INPUT RECORDS Block Start

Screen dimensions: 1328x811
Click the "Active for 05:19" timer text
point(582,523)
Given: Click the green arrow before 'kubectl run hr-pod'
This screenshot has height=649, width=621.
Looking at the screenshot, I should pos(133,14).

INPUT RECORDS Block End

*YOUR INSTRUCTIONS*
Your task is to transcribe the material exactly.

*SOLUTION*
Screen dimensions: 1328x811
Click the "Active for 05:19" timer text
point(582,523)
Given: Click the green arrow before 'kubectl run hr-pod'
This screenshot has height=649, width=621.
Looking at the screenshot, I should pos(133,14).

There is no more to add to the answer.